Rewrite in full each line between the one holding "某知名国内著名银行 (370, 1011)" and the one holding "业务指引 (423, 75)", inclusive, and increase every number in their coordinates by 91. Give only those lines.

__Records to use__.
┌──
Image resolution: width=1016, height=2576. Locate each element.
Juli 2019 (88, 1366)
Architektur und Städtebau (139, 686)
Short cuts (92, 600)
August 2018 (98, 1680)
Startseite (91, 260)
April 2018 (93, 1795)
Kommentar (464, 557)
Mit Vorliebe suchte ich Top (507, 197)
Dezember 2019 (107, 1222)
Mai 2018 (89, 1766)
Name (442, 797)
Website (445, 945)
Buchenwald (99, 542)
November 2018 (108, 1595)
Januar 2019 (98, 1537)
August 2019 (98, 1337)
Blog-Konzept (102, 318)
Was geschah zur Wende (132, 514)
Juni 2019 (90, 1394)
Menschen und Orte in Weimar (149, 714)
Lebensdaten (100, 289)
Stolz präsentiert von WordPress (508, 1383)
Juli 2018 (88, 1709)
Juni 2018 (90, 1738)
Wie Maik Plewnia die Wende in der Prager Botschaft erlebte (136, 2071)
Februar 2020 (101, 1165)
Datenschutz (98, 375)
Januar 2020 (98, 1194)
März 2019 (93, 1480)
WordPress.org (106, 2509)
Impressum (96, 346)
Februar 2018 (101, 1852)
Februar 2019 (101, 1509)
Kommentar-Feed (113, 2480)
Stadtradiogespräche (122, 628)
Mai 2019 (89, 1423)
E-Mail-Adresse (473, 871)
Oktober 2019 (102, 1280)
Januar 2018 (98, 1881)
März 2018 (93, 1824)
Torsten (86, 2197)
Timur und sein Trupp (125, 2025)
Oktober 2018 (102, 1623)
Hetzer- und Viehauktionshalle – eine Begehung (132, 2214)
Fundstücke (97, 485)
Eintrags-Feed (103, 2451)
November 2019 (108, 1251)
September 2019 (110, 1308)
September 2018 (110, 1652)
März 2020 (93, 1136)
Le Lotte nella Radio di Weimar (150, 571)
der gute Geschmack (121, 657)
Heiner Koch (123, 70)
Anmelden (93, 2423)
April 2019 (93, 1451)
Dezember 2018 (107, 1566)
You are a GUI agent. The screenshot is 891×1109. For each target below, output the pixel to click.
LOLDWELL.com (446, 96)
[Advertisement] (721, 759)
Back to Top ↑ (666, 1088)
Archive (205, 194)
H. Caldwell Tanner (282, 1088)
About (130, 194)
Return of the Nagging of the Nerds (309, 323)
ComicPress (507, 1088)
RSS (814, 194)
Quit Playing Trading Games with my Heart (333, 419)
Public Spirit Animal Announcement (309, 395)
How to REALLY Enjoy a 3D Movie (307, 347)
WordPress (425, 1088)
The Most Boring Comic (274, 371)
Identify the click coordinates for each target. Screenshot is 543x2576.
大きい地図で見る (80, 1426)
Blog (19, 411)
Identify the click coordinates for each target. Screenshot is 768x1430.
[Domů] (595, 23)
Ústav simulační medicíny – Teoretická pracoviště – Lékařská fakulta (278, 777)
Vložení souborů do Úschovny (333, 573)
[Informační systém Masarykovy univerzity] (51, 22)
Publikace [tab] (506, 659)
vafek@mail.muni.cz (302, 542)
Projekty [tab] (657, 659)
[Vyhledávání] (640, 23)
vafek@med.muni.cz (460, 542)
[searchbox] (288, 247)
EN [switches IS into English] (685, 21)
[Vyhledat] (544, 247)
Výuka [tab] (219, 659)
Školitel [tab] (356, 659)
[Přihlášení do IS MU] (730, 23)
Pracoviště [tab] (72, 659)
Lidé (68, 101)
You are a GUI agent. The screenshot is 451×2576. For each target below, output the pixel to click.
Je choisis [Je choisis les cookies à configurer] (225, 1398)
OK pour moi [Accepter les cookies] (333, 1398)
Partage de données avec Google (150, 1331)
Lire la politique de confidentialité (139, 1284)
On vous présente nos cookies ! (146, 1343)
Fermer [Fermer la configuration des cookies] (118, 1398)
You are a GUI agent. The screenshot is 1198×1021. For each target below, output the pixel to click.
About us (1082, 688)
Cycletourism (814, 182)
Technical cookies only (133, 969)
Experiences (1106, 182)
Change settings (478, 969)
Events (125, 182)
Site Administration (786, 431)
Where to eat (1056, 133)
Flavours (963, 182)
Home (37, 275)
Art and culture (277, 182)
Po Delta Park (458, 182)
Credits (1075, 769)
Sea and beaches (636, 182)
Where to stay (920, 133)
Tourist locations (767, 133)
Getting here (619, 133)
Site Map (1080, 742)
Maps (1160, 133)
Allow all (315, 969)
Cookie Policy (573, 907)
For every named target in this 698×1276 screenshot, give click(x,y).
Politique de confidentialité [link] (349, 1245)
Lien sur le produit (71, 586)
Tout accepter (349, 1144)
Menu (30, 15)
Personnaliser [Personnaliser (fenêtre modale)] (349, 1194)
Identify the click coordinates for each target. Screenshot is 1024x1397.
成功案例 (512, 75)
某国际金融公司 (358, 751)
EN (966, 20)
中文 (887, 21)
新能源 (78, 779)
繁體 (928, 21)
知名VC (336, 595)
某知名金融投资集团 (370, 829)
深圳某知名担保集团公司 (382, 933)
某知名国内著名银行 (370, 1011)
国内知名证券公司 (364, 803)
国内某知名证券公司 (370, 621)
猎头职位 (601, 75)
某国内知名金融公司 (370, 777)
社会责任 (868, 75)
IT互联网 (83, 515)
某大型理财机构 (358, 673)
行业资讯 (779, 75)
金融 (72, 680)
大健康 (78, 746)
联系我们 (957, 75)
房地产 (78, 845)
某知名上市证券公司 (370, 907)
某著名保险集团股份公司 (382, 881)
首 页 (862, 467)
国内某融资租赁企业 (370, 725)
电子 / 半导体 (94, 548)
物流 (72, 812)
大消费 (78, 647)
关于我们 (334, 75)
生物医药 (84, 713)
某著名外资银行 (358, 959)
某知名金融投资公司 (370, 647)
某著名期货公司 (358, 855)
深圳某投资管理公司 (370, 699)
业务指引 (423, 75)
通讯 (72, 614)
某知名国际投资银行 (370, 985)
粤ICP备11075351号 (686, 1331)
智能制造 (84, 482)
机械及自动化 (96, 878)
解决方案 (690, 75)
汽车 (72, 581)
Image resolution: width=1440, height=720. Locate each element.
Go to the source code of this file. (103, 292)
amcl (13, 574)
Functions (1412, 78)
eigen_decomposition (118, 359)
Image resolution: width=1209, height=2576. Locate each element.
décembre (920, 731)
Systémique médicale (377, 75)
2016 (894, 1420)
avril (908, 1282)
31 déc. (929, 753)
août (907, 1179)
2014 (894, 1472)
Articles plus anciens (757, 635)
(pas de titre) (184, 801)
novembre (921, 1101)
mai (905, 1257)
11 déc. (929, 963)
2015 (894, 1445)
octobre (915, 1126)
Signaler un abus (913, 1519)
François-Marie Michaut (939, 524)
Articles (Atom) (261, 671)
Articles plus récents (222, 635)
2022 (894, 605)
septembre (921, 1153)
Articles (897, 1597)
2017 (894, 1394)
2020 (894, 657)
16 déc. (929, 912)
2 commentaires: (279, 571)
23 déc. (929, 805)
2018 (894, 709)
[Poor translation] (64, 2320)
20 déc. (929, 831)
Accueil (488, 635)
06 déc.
└──
__Expected output__.
某知名国内著名银行 (461, 1102)
国内知名证券公司 (455, 894)
国内某知名证券公司 (461, 712)
猎头职位 (692, 166)
某国内知名金融公司 (461, 868)
社会责任 (959, 166)
IT互联网 (174, 606)
某大型理财机构 (449, 764)
行业资讯 (870, 166)
金融 (163, 771)
大健康 (169, 837)
联系我们 (1048, 166)
房地产 (169, 936)
某知名上市证券公司 (461, 998)
某著名保险集团股份公司 (473, 972)
首 页 (953, 558)
国内某融资租赁企业 (461, 816)
电子 / 半导体 (185, 639)
物流 (163, 903)
大消费 (169, 738)
关于我们 (425, 166)
生物医药 (175, 804)
某著名外资银行 (449, 1050)
某知名金融投资公司 (461, 738)
某著名期货公司 (449, 946)
深圳某投资管理公司 (461, 790)
业务指引 (514, 166)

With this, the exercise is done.